Ilaria Alpi est-elle morte pour rien ?

La mort d’Ilaria Alpi a permis de lancer une vaste investigation en Italie et d’en finir avec le trafic illicite mis en place par Ali Madhi. Malheureusement la mafia des déchets toxiques est grande et le trafic de déchets dangereux continue.

Ainsi, en mars 2006 c’est l’affaire du Probo Koala qui refait parler du déversement illicite de déchets toxiques sur les côtes Africaines. Cette fois, en Cote-d’Ivoire.

Autour d’Abidjan, la capitale, « en moins de 24h, 523 m3 de déchets toxiques sont déversés », selon Greenpeace. « Au total, 17 personnes mourront des conséquences directes de ces déversements et plus de 100000 autres seront intoxiquées ».

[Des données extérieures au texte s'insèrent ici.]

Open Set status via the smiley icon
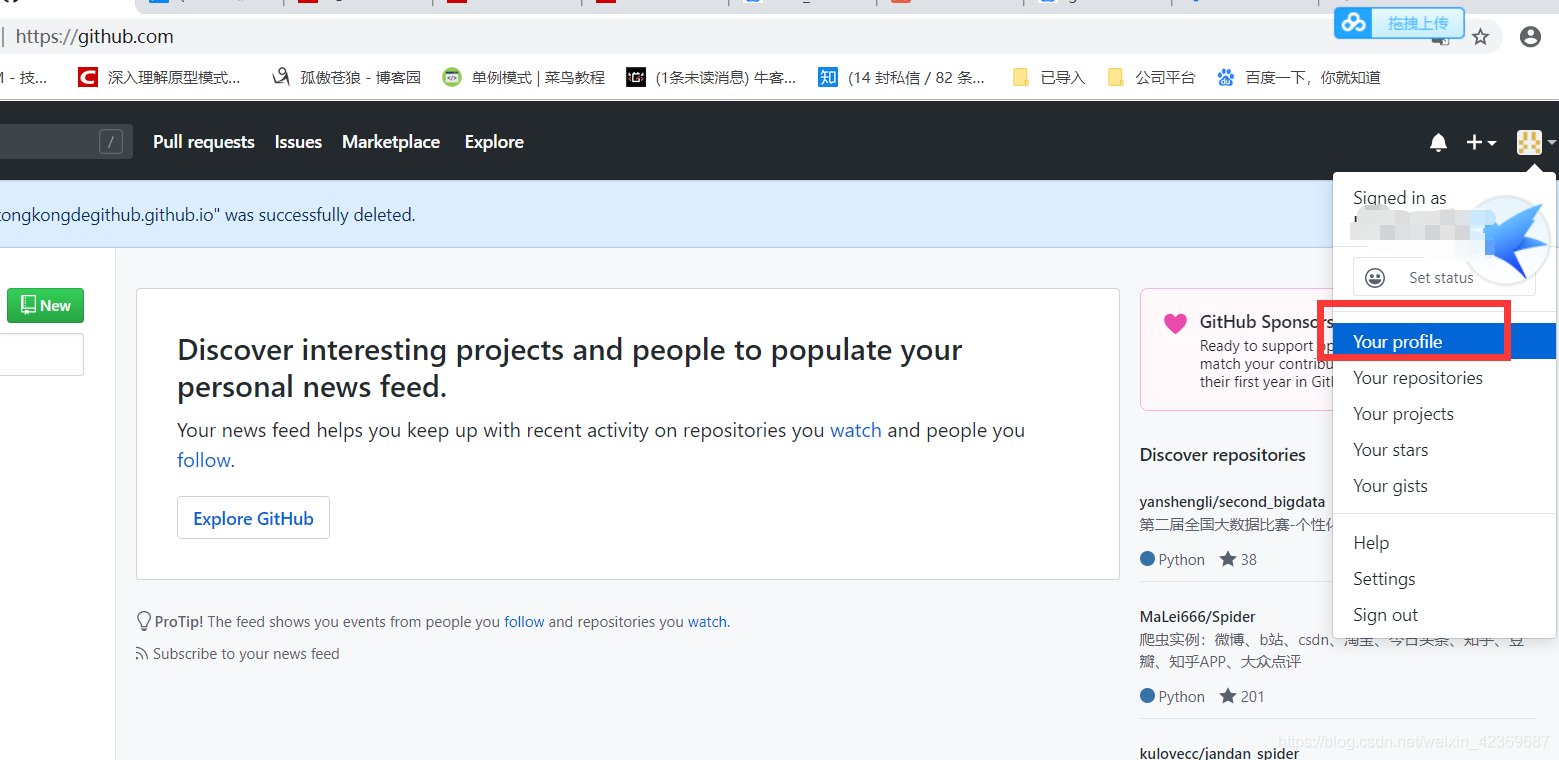Screen dimensions: 1559x760 point(1375,277)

Les déchets proviennent cette fois du raffinement d’hydrocarbures utilisées pour fabriquer du carburant. Pour Greenpeace, Trafigura, l’entreprise responsable de cette opération « savait pertinemment la quantité de déchets qui serait produite mais n’avait pas planifié la phase de traitement de ces résidus avant de démarrer les opérations de raffinage ». Après un refus par l’Italie, la France, Malte et Gibraltar, Trafigura finit par conclure un marché avec une entreprise basée aux Pays-Bas et le Probo Koala est admis dans le port d’Amsterdam. La teneur exacte des déchets n’a cependant jamais été transmise à l’entreprise néerlandaise qui décide d’augmenter ses prix une fois la cargaison reçue. Trafigura refuse de payer ; le Probo Koala et sa cargaison repartent, direction les côtes Africaines.

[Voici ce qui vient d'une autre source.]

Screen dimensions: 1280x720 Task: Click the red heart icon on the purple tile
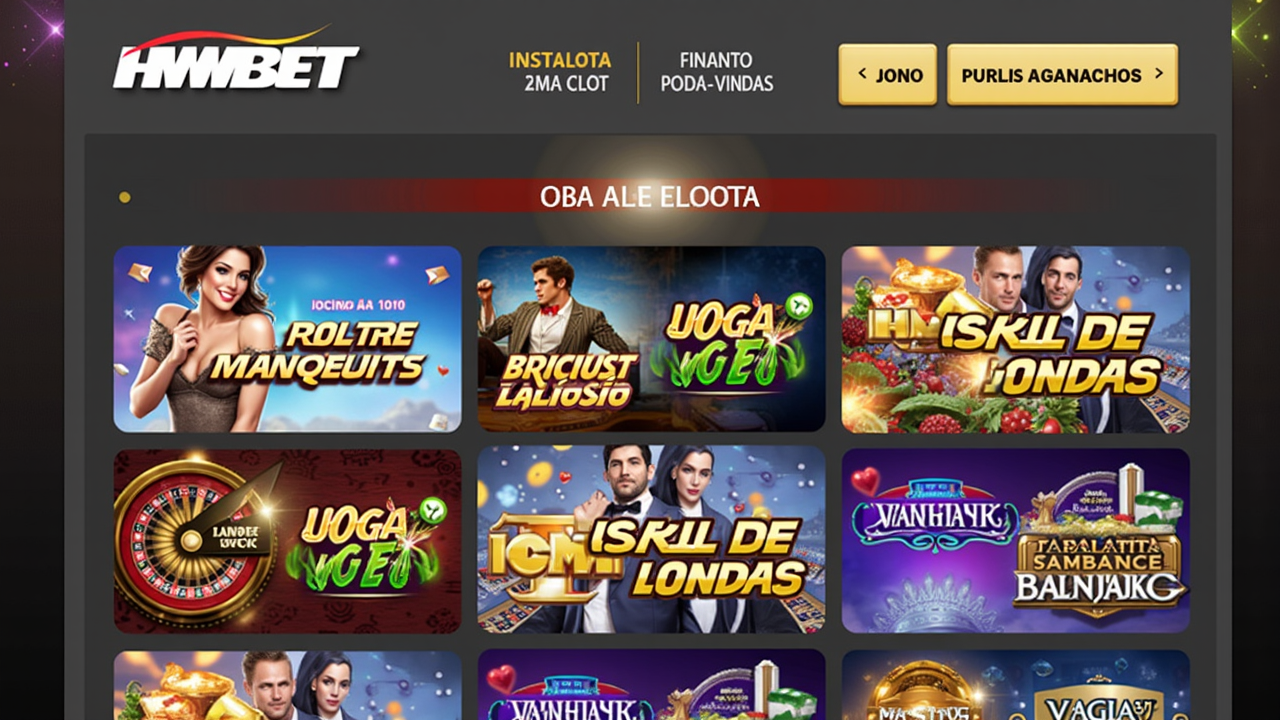(x=865, y=481)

La suite tient autant d’une catastrophe écologique que d’une catastrophe sanitaire

Une catastrophe humanitaire

Amnesty International et Greenpeace viennent de demander l’ouverture d’une enquête pénale en Grande-Bretagne sur le scandale du Probo Koala : les deux organisations souhaitent relancer le débat sur le contrôle des exportations de déchets toxiques. Greenpeace dénonce ainsi le fait que « aucune des autorités européennes impliquées dans l’affaire du Probo Koala n’a su retenir le cargo au cours de son errance toxique alors que la teneur de sa cargaison pose de sérieuses questions ». La présence d’Amnesty international auprès de Greenpeace est un signe fort : elle marque le fait que les conséquences écologiques et sanitaires du déversement de déchets dangereux en Afrique posent aussi des questions de droit humain et de responsabilité sociale globale.

En savoir plus sur la réglementation internationale

Deux conventions régulent le transport de déchets ou de produits toxiques. La convention de Bâle et la Convention Marpol. La première vise à protéger la santé humaine et l’environnement contre les effets néfastes résultant de la production, la gestion, les mouvements transfrontaliers et l’élimination des déchets dangereux. La philosophie du texte est de considérer que les mouvements de déchets dangereux ne sont justifiés que dans des cas exceptionnels. Les parties s’engagent également à réduire la production de déchets dangereux et à les éliminer le plus près possible de leur lieu d’origine. Elle a été signée le 22 mars 1989 et est entrée en vigueur le 5 mai 1992. Elle a été ratifiée par 170 Parties.?

La convention Marpol de 1973 sur la pollution par les navires a pour but de réguler la pollution par les hydrocarbures, les produits chimiques, les emballages, les ordures, les eaux usées et les émissions atmosphériques. C’est le texte de référence en matière de prévention de la pollution maritime. La Convention a pour objet de réduire significativement le montant total de déchargements autorisés pour les nouveaux pétroliers (puisque seuls les déversements de pétrole liés au fonctionnement normal du navire sont autorisés et à condition que le navire se trouve à plus de 50 milles marin de la côte). La Convention interdit totalement les déversements dans certaines zones (Mer Méditerranée, mer noire, mer Baltique, mer Rouge, Golfe persique, Golfe d’Aden, Antarctique et mer du Nord).